SWWIM sustains and celebrates women poets by connecting creatives across generations and by curating a living archive of contemporary poetry, while solidifying Miami as a nexus for the literary arts.

Living Room

It's #tbt! Enjoy this great one from SWWIM Every Day's archives!


She is bruised by sunlight.
Uncertain hands
move towards
a tea cup full of grapes.
She remembers it being easier this way.
Bowls are simply too much:

they can trick you into filling them—
what if you can’t stop—

Listen: sometimes a girl can’t eat,
becomes afraid of kitchens and knives.

The way the air presses skin, through
blood into bone, into the marrow.

No, it’s better to stay here
in the living room where blues and yellows weep

from the starry nights, the sunflowers,
the wheat fields on the walls.

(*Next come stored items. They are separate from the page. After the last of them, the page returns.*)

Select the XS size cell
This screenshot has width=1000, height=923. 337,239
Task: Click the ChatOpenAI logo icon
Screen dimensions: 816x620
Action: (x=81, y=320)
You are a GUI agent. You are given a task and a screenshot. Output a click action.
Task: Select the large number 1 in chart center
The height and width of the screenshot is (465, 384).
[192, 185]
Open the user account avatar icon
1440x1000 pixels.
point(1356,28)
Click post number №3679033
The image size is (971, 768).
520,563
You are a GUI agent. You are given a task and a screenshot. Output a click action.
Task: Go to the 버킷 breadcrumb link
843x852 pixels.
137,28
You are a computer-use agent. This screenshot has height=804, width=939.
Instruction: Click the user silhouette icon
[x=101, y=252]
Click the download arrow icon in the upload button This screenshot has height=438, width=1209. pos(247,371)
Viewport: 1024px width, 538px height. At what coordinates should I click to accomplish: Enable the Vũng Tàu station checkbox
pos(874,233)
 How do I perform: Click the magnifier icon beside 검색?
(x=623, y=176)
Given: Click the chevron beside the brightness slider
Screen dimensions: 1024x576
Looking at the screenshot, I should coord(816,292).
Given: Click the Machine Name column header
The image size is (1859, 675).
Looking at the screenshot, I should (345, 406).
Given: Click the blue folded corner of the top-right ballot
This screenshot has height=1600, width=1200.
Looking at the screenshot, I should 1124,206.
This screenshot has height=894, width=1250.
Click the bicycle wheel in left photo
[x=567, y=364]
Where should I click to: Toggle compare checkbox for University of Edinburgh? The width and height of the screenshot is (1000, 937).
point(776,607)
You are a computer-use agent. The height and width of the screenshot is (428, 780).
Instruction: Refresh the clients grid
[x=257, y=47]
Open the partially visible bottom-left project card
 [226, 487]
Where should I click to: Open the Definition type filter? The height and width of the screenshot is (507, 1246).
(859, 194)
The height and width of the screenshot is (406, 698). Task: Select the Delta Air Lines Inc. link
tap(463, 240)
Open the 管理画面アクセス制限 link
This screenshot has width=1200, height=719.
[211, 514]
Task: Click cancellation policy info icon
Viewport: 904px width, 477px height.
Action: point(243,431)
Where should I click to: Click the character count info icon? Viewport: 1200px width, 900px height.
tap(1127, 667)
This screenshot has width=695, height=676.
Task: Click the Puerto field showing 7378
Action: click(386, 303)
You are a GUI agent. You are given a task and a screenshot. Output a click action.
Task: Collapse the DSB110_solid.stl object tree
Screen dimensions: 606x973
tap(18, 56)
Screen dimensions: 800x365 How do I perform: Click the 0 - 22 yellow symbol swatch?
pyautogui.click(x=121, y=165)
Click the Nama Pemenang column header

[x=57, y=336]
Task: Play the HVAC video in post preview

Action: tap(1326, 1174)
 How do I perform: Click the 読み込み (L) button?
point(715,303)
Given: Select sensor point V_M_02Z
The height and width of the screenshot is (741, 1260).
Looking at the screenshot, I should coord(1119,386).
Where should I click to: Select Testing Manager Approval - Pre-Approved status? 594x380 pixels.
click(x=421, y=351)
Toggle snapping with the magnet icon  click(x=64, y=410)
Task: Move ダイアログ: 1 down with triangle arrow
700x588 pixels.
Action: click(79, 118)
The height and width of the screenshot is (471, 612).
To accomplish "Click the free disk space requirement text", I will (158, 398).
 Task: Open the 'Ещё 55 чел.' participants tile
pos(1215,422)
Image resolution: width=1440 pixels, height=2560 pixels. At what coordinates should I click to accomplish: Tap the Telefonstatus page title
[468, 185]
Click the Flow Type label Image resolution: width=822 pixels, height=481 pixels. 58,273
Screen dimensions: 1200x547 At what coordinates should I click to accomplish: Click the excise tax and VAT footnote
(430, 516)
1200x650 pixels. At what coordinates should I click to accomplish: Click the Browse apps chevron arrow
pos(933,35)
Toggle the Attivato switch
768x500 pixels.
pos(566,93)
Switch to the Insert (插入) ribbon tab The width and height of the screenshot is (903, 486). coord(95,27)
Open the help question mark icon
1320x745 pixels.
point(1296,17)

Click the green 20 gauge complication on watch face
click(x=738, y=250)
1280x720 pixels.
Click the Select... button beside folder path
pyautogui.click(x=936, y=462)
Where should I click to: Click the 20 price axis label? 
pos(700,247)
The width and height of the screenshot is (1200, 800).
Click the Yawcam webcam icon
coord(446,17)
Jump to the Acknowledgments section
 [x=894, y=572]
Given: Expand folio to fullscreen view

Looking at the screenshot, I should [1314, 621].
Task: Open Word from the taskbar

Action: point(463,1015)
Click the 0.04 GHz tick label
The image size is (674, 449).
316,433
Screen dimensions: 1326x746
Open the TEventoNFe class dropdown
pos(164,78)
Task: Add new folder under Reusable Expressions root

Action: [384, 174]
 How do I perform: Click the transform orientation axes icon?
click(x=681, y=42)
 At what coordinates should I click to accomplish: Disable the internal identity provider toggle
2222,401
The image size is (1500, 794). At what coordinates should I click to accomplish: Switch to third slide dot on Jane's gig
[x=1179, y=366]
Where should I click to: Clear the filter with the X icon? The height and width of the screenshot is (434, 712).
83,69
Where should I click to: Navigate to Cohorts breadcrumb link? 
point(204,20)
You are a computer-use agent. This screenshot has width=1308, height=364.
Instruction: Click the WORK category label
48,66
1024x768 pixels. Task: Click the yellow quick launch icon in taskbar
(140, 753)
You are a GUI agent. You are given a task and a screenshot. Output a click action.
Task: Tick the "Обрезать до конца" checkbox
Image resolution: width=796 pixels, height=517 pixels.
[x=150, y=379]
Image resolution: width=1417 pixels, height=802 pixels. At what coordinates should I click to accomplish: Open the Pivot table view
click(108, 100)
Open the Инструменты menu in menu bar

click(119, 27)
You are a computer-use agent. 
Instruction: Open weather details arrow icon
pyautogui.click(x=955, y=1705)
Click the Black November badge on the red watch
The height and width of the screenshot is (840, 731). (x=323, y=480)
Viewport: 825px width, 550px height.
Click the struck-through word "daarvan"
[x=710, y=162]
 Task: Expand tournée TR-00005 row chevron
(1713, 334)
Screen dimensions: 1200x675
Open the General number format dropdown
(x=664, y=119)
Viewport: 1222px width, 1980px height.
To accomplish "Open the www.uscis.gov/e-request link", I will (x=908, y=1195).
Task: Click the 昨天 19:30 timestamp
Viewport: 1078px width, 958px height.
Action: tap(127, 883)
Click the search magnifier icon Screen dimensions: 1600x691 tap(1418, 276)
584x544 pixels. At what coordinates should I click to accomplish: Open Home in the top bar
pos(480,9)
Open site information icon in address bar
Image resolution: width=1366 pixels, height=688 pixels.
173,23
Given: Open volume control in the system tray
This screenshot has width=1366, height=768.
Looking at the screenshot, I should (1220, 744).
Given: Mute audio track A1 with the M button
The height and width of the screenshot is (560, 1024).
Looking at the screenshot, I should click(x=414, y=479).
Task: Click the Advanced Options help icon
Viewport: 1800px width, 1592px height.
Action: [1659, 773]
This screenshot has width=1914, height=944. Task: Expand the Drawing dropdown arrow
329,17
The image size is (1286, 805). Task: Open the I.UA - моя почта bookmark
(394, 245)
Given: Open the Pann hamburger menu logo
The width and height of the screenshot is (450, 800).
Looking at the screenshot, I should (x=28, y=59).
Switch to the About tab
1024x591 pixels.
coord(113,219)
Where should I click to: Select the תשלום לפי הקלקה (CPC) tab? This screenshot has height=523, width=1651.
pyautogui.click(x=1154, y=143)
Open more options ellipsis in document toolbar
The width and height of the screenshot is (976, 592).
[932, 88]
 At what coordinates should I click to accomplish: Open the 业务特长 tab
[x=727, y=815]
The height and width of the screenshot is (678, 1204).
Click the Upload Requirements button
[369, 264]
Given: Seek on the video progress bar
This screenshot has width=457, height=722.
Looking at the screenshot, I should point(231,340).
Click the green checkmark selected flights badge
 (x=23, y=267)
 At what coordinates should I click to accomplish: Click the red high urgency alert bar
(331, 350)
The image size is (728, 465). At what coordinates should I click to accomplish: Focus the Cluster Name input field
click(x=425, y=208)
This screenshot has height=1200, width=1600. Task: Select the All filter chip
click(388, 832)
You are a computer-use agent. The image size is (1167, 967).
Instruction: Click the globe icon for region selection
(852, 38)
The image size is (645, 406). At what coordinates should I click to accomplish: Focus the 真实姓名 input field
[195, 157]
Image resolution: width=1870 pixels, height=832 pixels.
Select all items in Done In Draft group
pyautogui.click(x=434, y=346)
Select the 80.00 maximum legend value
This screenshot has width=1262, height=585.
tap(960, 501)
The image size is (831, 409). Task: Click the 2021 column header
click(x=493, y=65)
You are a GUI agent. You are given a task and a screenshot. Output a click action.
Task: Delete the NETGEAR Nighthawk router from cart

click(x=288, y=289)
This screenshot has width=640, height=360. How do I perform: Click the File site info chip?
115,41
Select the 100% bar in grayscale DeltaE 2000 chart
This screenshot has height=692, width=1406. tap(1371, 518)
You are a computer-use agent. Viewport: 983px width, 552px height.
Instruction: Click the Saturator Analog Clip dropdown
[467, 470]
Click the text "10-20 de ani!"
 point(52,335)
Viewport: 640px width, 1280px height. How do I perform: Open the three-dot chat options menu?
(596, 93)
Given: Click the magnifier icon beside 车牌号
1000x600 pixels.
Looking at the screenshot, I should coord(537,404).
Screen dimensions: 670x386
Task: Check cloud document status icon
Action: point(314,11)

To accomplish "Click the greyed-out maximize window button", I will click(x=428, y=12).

She wonders if

this room will become her wheat field—
if his face will become her gun.


Kristin Ryan is a poet and essayist working towards healing, and full sleeves of tattoos. She is a recipient of the 2017 Nancy D. Hargrove Editor's Prize in Poetry, and her work has been nominated for Best New Poets, Best of the Net, and the Pushcart Prize. Her poems and essays have been featured in Glass: A Journal of Poetry, Jabberwock Review, Anti-Heroin Chic, Moonchild Magazine, Serotonin Lit, and SWWIM Every Day among others. She holds an MFA from Ashland University.